» **TASK INSTRUCTIONS**
Rewrite the entries below, changing every "Where should I click to" to "Where do I click to" and keeping everything else the same.
※ ※ ※
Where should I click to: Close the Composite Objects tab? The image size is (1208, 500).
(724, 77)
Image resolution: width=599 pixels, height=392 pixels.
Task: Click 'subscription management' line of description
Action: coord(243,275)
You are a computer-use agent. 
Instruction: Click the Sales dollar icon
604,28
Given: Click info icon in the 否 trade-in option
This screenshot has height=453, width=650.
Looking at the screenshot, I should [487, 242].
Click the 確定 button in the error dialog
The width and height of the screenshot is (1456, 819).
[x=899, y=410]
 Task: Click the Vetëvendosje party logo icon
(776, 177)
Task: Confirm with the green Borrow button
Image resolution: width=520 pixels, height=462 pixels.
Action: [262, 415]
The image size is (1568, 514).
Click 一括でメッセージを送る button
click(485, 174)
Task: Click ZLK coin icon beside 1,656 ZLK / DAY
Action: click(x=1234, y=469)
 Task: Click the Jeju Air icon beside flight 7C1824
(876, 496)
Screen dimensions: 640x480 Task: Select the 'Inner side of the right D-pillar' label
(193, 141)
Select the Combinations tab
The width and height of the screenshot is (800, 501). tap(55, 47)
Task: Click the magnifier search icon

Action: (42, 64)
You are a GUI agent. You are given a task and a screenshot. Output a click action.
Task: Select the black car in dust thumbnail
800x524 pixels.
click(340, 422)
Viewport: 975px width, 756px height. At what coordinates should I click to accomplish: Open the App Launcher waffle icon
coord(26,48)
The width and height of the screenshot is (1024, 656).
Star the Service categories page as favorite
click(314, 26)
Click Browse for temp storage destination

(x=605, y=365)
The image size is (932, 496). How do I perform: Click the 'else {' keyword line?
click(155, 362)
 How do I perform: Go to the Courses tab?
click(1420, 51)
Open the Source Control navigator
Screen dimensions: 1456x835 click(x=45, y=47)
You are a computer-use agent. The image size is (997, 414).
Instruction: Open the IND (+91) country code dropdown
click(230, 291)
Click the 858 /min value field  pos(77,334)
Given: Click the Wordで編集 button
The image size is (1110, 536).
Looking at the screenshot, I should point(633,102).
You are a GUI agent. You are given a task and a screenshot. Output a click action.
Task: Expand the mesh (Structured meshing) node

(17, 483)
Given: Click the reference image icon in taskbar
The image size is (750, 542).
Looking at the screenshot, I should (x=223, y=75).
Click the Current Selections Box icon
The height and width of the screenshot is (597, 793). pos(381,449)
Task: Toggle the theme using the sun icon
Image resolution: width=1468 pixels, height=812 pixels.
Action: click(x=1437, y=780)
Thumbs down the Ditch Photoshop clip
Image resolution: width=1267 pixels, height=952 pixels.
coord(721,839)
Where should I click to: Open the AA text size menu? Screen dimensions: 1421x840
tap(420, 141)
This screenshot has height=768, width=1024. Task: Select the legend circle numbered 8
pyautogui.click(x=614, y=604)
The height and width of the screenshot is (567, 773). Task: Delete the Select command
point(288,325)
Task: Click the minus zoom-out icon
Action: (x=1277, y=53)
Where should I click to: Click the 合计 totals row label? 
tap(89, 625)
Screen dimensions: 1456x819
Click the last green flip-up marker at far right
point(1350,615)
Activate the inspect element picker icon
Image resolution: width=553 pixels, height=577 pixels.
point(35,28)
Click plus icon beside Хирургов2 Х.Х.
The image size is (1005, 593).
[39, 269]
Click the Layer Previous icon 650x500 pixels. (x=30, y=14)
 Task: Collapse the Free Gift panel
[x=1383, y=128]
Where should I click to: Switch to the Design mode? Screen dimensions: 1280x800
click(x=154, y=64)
※ ※ ※
» **SOLUTION TO THE EXERCISE**
Where do I click to: Close the Composite Objects tab? The image size is (1208, 500).
(724, 77)
Image resolution: width=599 pixels, height=392 pixels.
Task: Click 'subscription management' line of description
Action: coord(243,275)
You are a computer-use agent. 
Instruction: Click the Sales dollar icon
604,28
Given: Click info icon in the 否 trade-in option
This screenshot has height=453, width=650.
Looking at the screenshot, I should [487, 242].
Click the 確定 button in the error dialog
The width and height of the screenshot is (1456, 819).
[x=899, y=410]
 Task: Click the Vetëvendosje party logo icon
(776, 177)
Task: Confirm with the green Borrow button
Image resolution: width=520 pixels, height=462 pixels.
Action: [262, 415]
The image size is (1568, 514).
Click 一括でメッセージを送る button
click(485, 174)
Task: Click ZLK coin icon beside 1,656 ZLK / DAY
Action: click(x=1234, y=469)
 Task: Click the Jeju Air icon beside flight 7C1824
(876, 496)
Screen dimensions: 640x480 Task: Select the 'Inner side of the right D-pillar' label
(193, 141)
Select the Combinations tab
The width and height of the screenshot is (800, 501). tap(55, 47)
Task: Click the magnifier search icon

Action: (42, 64)
You are a GUI agent. You are given a task and a screenshot. Output a click action.
Task: Select the black car in dust thumbnail
800x524 pixels.
click(340, 422)
Viewport: 975px width, 756px height. At what coordinates should I click to accomplish: Open the App Launcher waffle icon
coord(26,48)
The width and height of the screenshot is (1024, 656).
Star the Service categories page as favorite
click(314, 26)
Click Browse for temp storage destination

(x=605, y=365)
The image size is (932, 496). How do I perform: Click the 'else {' keyword line?
click(155, 362)
 How do I perform: Go to the Courses tab?
click(1420, 51)
Open the Source Control navigator
Screen dimensions: 1456x835 click(x=45, y=47)
You are a computer-use agent. The image size is (997, 414).
Instruction: Open the IND (+91) country code dropdown
click(230, 291)
Click the 858 /min value field  pos(77,334)
Given: Click the Wordで編集 button
The image size is (1110, 536).
Looking at the screenshot, I should point(633,102).
You are a GUI agent. You are given a task and a screenshot. Output a click action.
Task: Expand the mesh (Structured meshing) node

(17, 483)
Given: Click the reference image icon in taskbar
The image size is (750, 542).
Looking at the screenshot, I should (x=223, y=75).
Click the Current Selections Box icon
The height and width of the screenshot is (597, 793). pos(381,449)
Task: Toggle the theme using the sun icon
Image resolution: width=1468 pixels, height=812 pixels.
Action: click(x=1437, y=780)
Thumbs down the Ditch Photoshop clip
Image resolution: width=1267 pixels, height=952 pixels.
coord(721,839)
Where do I click to: Open the AA text size menu? Screen dimensions: 1421x840
tap(420, 141)
This screenshot has height=768, width=1024. Task: Select the legend circle numbered 8
pyautogui.click(x=614, y=604)
The height and width of the screenshot is (567, 773). Task: Delete the Select command
point(288,325)
Task: Click the minus zoom-out icon
Action: (x=1277, y=53)
Where do I click to: Click the 合计 totals row label? 
tap(89, 625)
Screen dimensions: 1456x819
Click the last green flip-up marker at far right
point(1350,615)
Activate the inspect element picker icon
Image resolution: width=553 pixels, height=577 pixels.
point(35,28)
Click plus icon beside Хирургов2 Х.Х.
The image size is (1005, 593).
[39, 269]
Click the Layer Previous icon 650x500 pixels. (x=30, y=14)
 Task: Collapse the Free Gift panel
[x=1383, y=128]
Where do I click to: Switch to the Design mode? Screen dimensions: 1280x800
click(x=154, y=64)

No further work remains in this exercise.